Not surprisingly, mothers’ lifestyles significantly affect how much outdoor time their children get. Mothers who exercise four or more times per week have 50 percent greater odds of taking their children outside daily than mothers who don’t exercise, and mothers who don’t work outside the home are more likely than working mothers to take their children outside daily. Moms with higher educational attainment and those who don’t rely on outside childcare are also more likely to go out daily.

In addition, the researchers found some surprising variables that are not associated with the amount of time kids spend outdoors. The mother’s marital status and household income make little difference. It also makes little difference whether the parents perceive their neighborhood as safe or unsafe. (Since parents consistently mention safety as a reason to keep kids at home, this may mean that no neighborhood is considered “safe enough.”) Perhaps most surprisingly, the amount of time children spend watching television has no impact on how much time they spend outdoors.

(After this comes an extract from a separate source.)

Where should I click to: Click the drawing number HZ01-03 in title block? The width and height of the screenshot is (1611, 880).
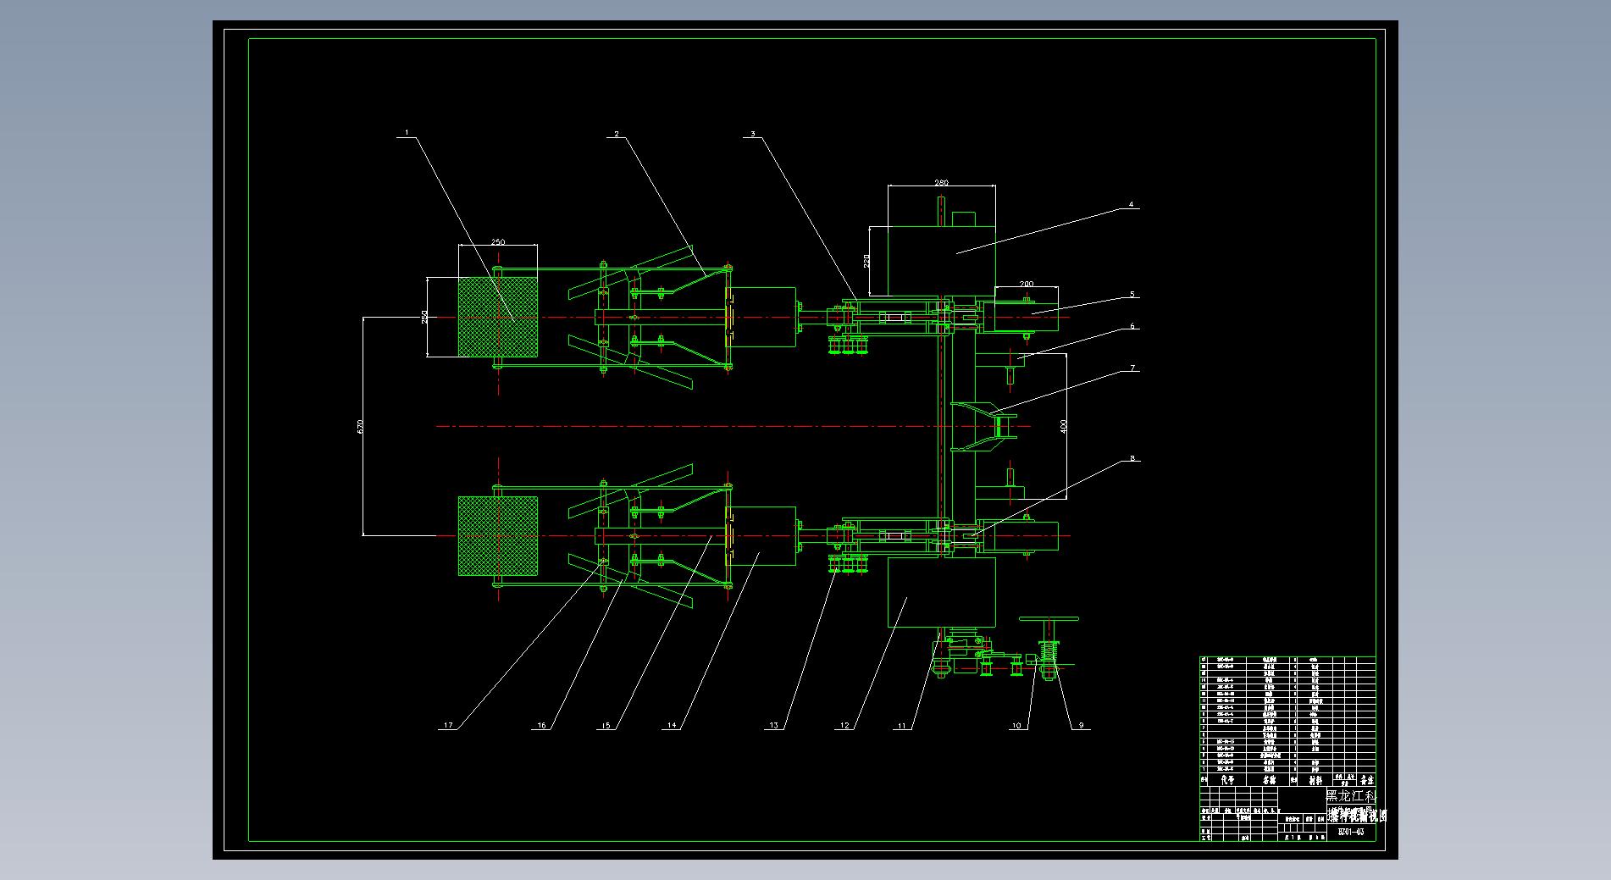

There is a large gap between parents’ perceptions of what keeps kids indoors and what the behavioral data actually seem to indicate.In the Clements study, 85 percent of moms see their child’s television viewing and computer-game playing as the number one reason for their lack of outdoor play. In addition, 82 percent identify crime and safety concerns as an explanation for why children don’t play more outdoors. Parents’ other top-stated reasons for staying indoors include lack of time with their child and fear of physical harm to their child.

Regardless of the observed behavioral correlations, it is clear that parental anxiety over the well-being of their children is having a profound impact on the childhood of late-wave Millennials and Homelanders. Today’s children are growing up surrounded by a heightened focus on child safety—and by the perception that being constantly “plugged in” to technology is depriving kids of contact with the real world.